“Netting” a great deal: From fisherwoman to broker

By Guelda Voien | March 20, 2013 12:00PM

Many New York sales agents have come to the business of real estate from a wide range of other professions. In an ongoing series, TheRealDeal.com will profile brokers for whom selling properties represents a major career transition.

Now an agent at Bond New York, Lora Dettinger is a nomad and a “chameleon.” She started out as a commercial fisherwoman on her family’s boat in Alaska, then became a screenwriter in Los Angeles, owned a restaurant in Phoenix and worked in a tackle shop in rural California. In an interview with The Real Deal, she plumbed the depths of gun-toting customers, working with Kevin Bacon and growing up in a town of 2,000 to end up in New York City.

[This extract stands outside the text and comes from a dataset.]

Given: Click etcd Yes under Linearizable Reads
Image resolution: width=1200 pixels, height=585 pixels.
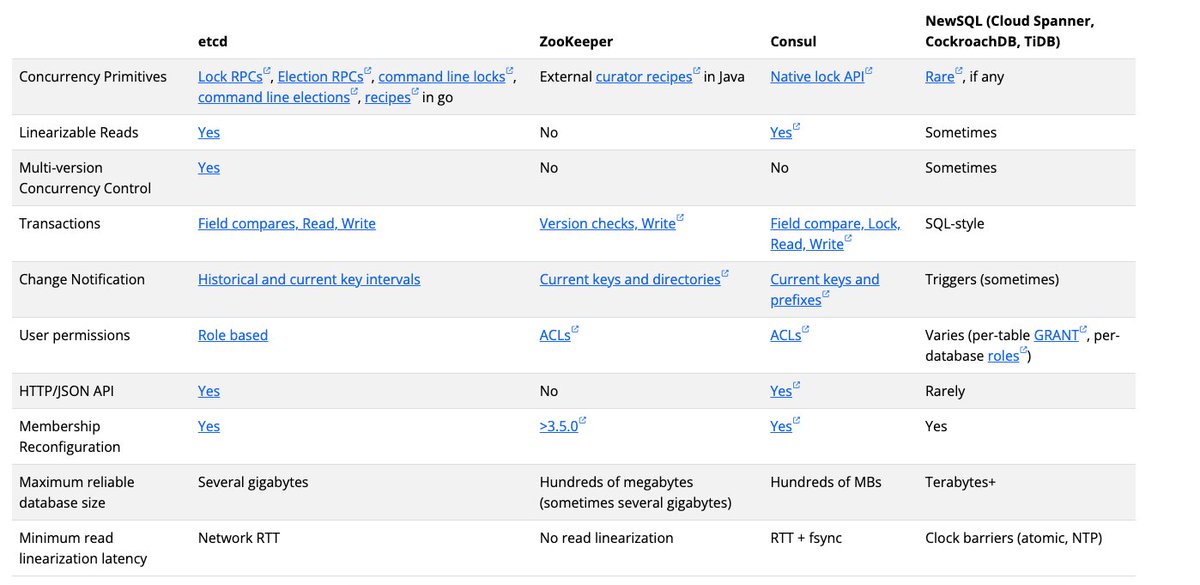Looking at the screenshot, I should click(209, 132).
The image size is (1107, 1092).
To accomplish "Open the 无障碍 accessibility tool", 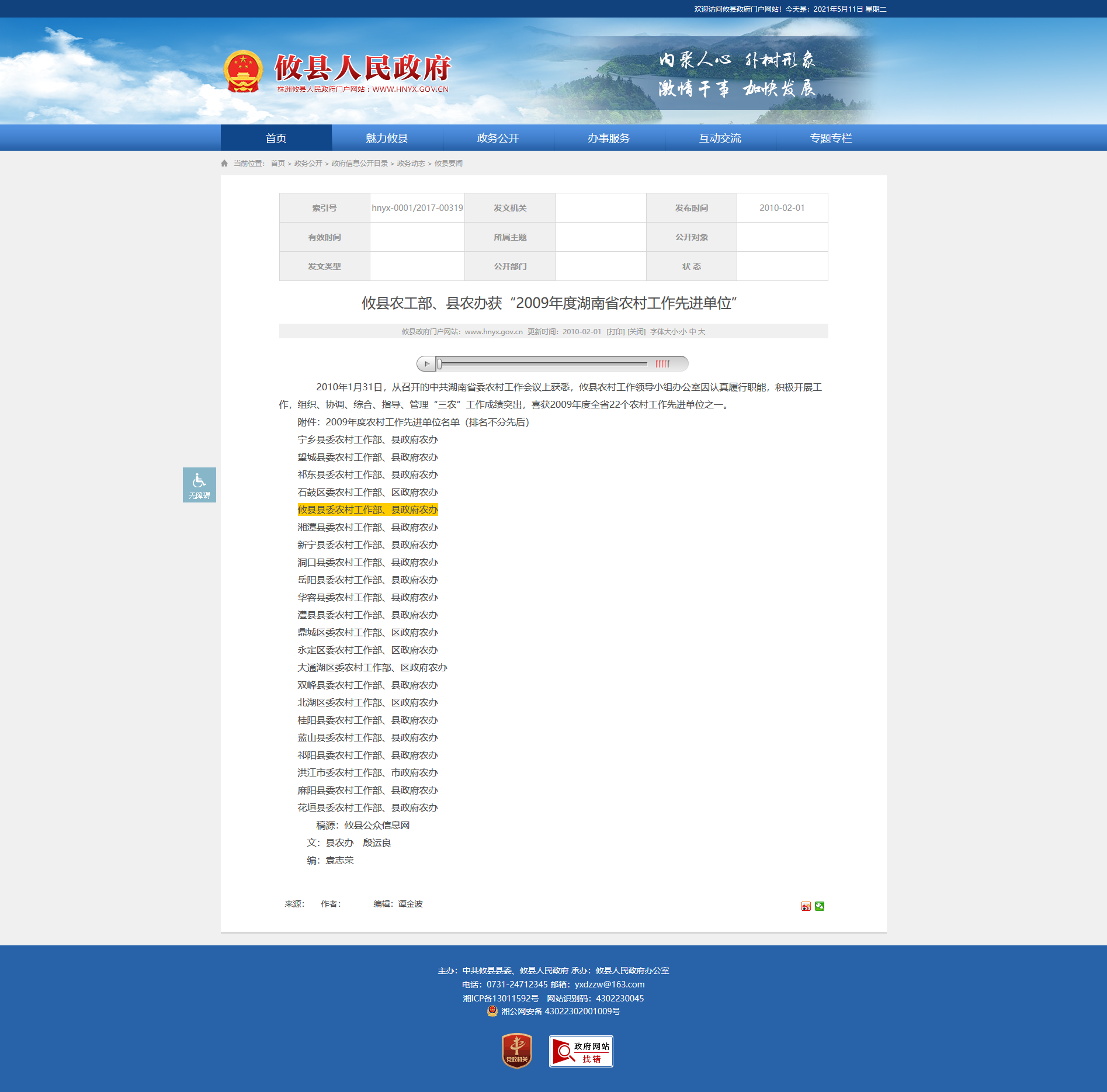I will pos(199,485).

We’ve heard of many brokers with interesting past lives, but so far, a commercial fisherman, or woman, is unique. How did you end up fishing for a living?

It’s a family business. I was born in Cordova, Alaska, a little fishing village which you can only get to by plane or boat.

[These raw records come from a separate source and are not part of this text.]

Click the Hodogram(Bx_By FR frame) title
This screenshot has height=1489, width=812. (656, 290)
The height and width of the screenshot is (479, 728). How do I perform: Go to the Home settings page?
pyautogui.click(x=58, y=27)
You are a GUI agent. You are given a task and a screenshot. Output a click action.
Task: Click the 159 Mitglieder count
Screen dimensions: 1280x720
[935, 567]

How many people live there?

Probably 2,000.

Your family owned a boat?

Yes, for salmon fishing. I was eight years old when I first started on the boat. My dad also started when he was eight, and was given a fishing boat. Times are different now — my dad never gave me my own boat, but he did put me to work as part of the crew. It was me, my mom and dad, my younger sister, and my uncle. We would go out for at least a week at a time in the summer. I spent my winters in Oregon and summers in Alaska fishing until I was 17, until I could make decisions for myself [laughs]. It was hard work; long hours.

Is it dangerous?

It can be, but our dad didn’t take us into 40-foot waves or anything. As far as on the boat, it is [dangerous], but you are taught from a very young age not to touch that, or not to touch that while that is moving. But also, I didn’t know anything different. Everyone and everyone’s parents were in the fishing business. My dad was a crab fisherman in the winters, [and we] fished salmon in the summers.

What did you do next?

I went to college at the University of Southern California. Then I spent 15 years [in Los Angeles] doing movies. I started a production company that did music videos, and then I did some [script] writing and worked on some films. They were not very successful, but I did work with Kevin Bacon! It was a movie called “Pyrates.” This was years ago.

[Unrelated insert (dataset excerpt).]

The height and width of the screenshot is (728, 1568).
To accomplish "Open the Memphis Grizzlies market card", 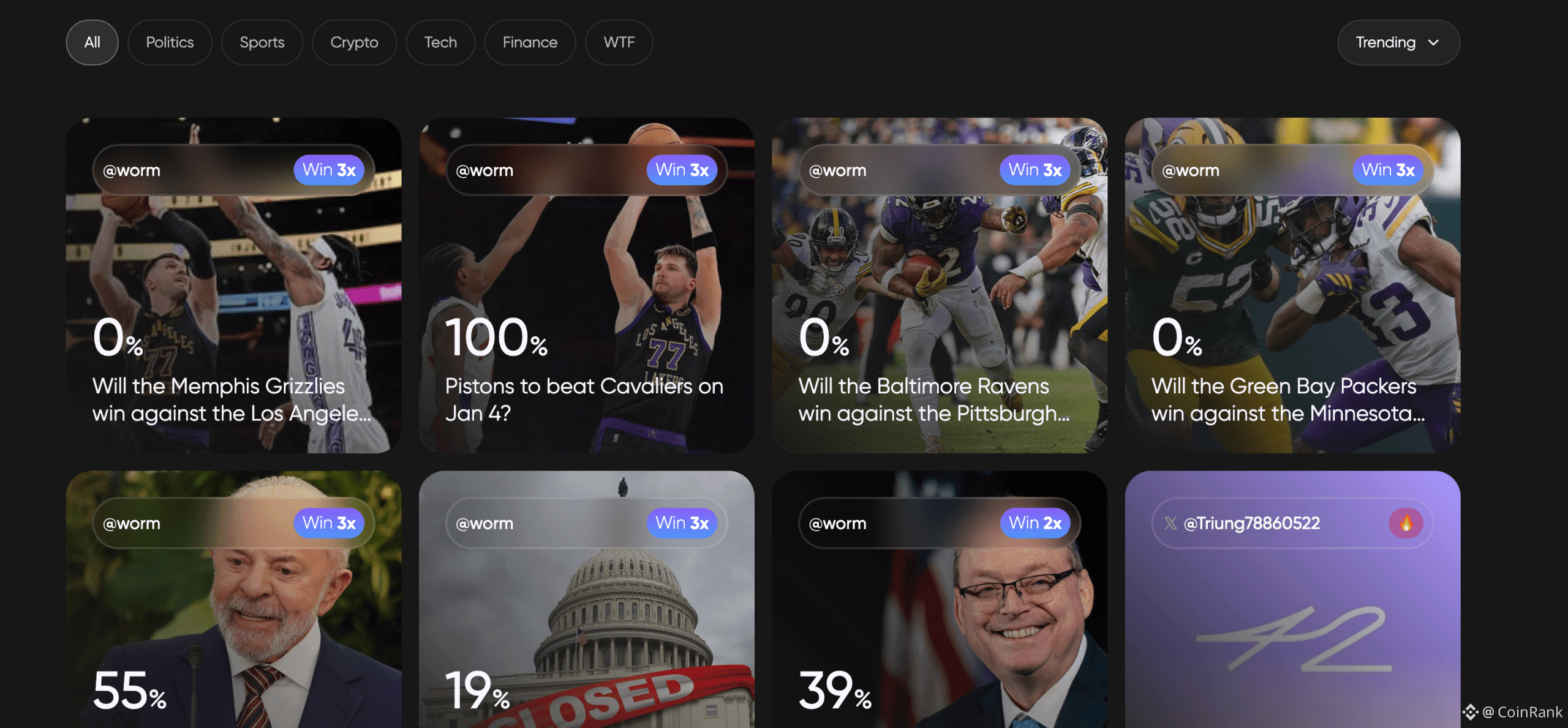I will click(233, 286).
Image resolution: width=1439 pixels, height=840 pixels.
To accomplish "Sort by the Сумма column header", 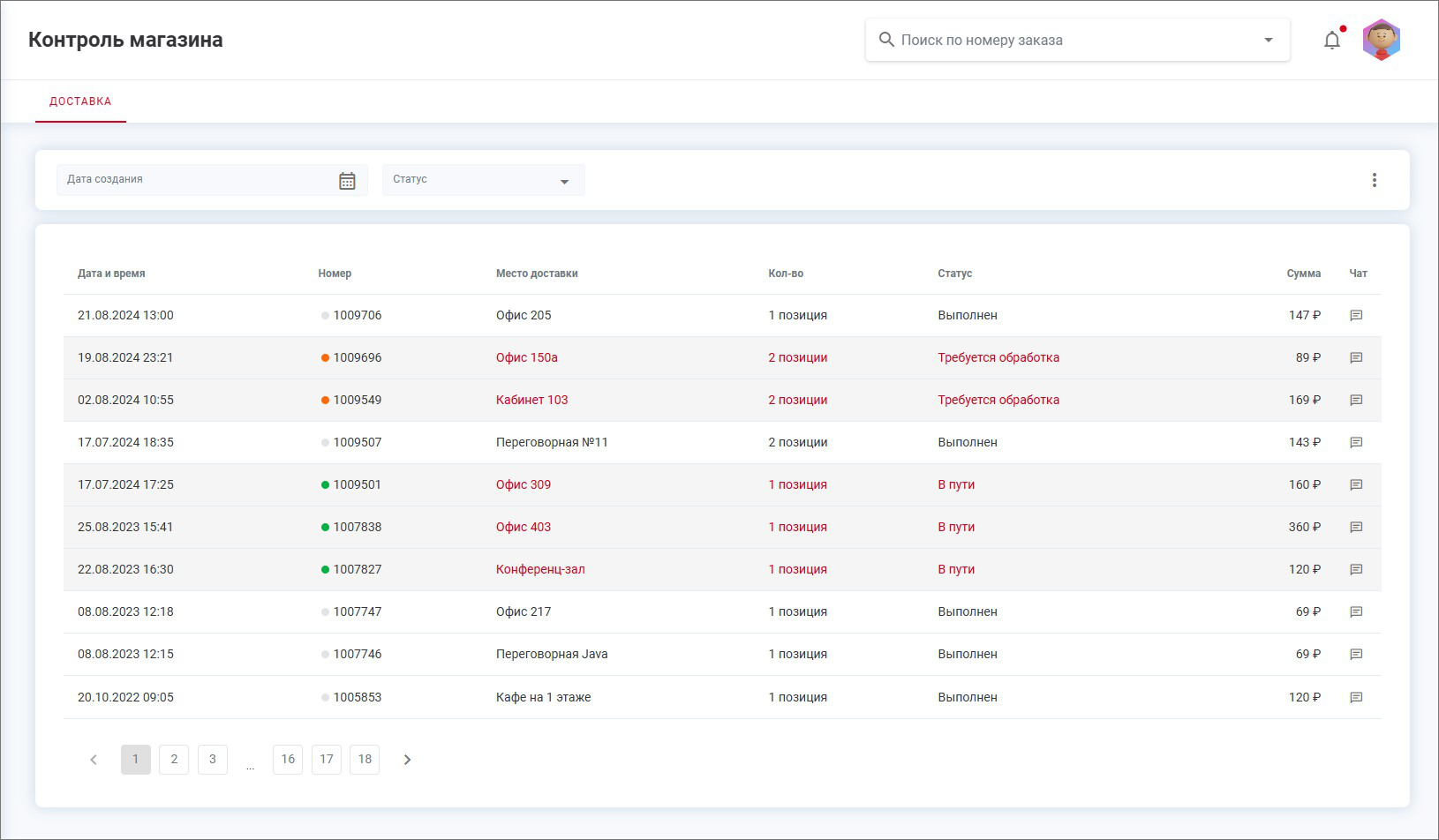I will click(1303, 274).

Why did you come to New York?

I married a New Yorker. I was living in Arizona, where I owned a restaurant with my sister. I also had a not-for-profit animal rescue and a Mexican restaurant. I’ve had many past lives. I met a New Yorker on Match.com. He’s a corporate bond broker, and lived there [in Arizona], but all of a sudden he needed to be back in the office [in New York]. So I decided to come here. I wanted to try something new and different, like I do, so I went to real estate school.

Why did you move to Arizona?

Because my sister moved there and we wanted to run a business together. I’m not really sure how we chose a restaurant.

A notoriously difficult business! How did you like Arizona?

The first time you see somebody with a side-arm [gun] it’s pretty disturbing. And I’ve lived a lot of places with a lot of gun racks. And they are just walking down the street, and they aren’t a police officer.

You’ve lived a lot of places.

I have — I lived in Palm Desert, Calif., and in June Lake, [Calif.], where I worked at a tackle shop. I also lived in Orange County, and then moved to Oregon, where my sister and I were going to open a doggie day care, but we ended up opening the restaurant instead.

Do you miss the movie business?

I will always wonder [what might have happened]. I was really happy when I was making movies. I know I could start over, but it’s really, really hard. I’m not sure I want to say ‘I don’t have it in me,’ but I don’t know that I want to [return to the movie business]. I don’t need to hang out all night with entertainment types.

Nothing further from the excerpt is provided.